Problem details -
Reproduce the entries that follow verbatim, down to the final line.

+---+

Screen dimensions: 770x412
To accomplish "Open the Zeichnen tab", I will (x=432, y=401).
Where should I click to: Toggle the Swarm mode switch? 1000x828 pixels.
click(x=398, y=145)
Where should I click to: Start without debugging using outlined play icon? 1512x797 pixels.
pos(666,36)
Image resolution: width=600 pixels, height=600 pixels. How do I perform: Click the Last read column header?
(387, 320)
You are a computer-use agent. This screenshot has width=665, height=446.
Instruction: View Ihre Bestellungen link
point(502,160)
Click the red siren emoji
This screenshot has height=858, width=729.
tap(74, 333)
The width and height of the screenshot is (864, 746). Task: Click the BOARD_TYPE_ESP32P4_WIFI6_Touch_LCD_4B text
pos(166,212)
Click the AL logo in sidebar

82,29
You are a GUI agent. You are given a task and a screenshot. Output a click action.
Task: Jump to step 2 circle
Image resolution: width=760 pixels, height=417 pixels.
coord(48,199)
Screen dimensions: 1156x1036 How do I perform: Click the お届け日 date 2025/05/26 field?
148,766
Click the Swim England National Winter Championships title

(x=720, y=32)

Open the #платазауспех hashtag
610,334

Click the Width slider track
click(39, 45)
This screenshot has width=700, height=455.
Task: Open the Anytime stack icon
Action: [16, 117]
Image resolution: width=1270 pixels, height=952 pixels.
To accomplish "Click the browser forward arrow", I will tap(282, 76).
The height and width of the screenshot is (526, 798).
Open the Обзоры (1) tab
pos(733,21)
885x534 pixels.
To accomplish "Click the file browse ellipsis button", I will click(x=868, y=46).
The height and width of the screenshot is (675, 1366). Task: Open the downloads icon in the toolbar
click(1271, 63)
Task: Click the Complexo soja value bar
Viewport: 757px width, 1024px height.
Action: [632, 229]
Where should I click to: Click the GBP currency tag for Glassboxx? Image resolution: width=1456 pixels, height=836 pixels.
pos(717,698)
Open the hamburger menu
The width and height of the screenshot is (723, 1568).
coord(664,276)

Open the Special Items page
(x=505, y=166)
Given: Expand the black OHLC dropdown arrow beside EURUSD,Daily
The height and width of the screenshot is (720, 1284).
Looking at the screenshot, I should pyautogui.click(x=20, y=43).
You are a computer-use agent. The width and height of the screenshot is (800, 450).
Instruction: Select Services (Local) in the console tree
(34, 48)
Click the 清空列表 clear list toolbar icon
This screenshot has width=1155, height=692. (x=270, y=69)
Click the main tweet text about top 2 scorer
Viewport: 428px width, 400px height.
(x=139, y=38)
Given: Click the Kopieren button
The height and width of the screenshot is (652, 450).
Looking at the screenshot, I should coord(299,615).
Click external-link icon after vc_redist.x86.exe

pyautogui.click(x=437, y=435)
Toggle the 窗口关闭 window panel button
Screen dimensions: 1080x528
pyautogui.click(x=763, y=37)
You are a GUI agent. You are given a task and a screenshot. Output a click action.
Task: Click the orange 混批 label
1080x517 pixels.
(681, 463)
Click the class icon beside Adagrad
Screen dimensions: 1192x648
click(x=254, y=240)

+---+

Finished exercise -
Screen dimensions: 770x412
To accomplish "Open the Zeichnen tab", I will (x=432, y=401).
Where should I click to: Toggle the Swarm mode switch? 1000x828 pixels.
click(x=398, y=145)
Where should I click to: Start without debugging using outlined play icon? 1512x797 pixels.
pos(666,36)
Image resolution: width=600 pixels, height=600 pixels. How do I perform: Click the Last read column header?
(387, 320)
You are a computer-use agent. This screenshot has width=665, height=446.
Instruction: View Ihre Bestellungen link
point(502,160)
Click the red siren emoji
This screenshot has height=858, width=729.
tap(74, 333)
The width and height of the screenshot is (864, 746). Task: Click the BOARD_TYPE_ESP32P4_WIFI6_Touch_LCD_4B text
pos(166,212)
Click the AL logo in sidebar

82,29
You are a GUI agent. You are given a task and a screenshot. Output a click action.
Task: Jump to step 2 circle
Image resolution: width=760 pixels, height=417 pixels.
coord(48,199)
Screen dimensions: 1156x1036 How do I perform: Click the お届け日 date 2025/05/26 field?
148,766
Click the Swim England National Winter Championships title

(x=720, y=32)

Open the #платазауспех hashtag
610,334

Click the Width slider track
click(39, 45)
This screenshot has width=700, height=455.
Task: Open the Anytime stack icon
Action: [16, 117]
Image resolution: width=1270 pixels, height=952 pixels.
To accomplish "Click the browser forward arrow", I will tap(282, 76).
The height and width of the screenshot is (526, 798).
Open the Обзоры (1) tab
pos(733,21)
885x534 pixels.
To accomplish "Click the file browse ellipsis button", I will click(x=868, y=46).
The height and width of the screenshot is (675, 1366). Task: Open the downloads icon in the toolbar
click(1271, 63)
Task: Click the Complexo soja value bar
Viewport: 757px width, 1024px height.
Action: [632, 229]
Where should I click to: Click the GBP currency tag for Glassboxx? Image resolution: width=1456 pixels, height=836 pixels.
pos(717,698)
Open the hamburger menu
The width and height of the screenshot is (723, 1568).
coord(664,276)

Open the Special Items page
(x=505, y=166)
Given: Expand the black OHLC dropdown arrow beside EURUSD,Daily
The height and width of the screenshot is (720, 1284).
Looking at the screenshot, I should pyautogui.click(x=20, y=43).
You are a computer-use agent. The width and height of the screenshot is (800, 450).
Instruction: Select Services (Local) in the console tree
(34, 48)
Click the 清空列表 clear list toolbar icon
This screenshot has width=1155, height=692. (x=270, y=69)
Click the main tweet text about top 2 scorer
Viewport: 428px width, 400px height.
(x=139, y=38)
Given: Click the Kopieren button
The height and width of the screenshot is (652, 450).
Looking at the screenshot, I should coord(299,615).
Click external-link icon after vc_redist.x86.exe

pyautogui.click(x=437, y=435)
Toggle the 窗口关闭 window panel button
Screen dimensions: 1080x528
pyautogui.click(x=763, y=37)
You are a GUI agent. You are given a task and a screenshot. Output a click action.
Task: Click the orange 混批 label
1080x517 pixels.
(681, 463)
Click the class icon beside Adagrad
Screen dimensions: 1192x648
click(x=254, y=240)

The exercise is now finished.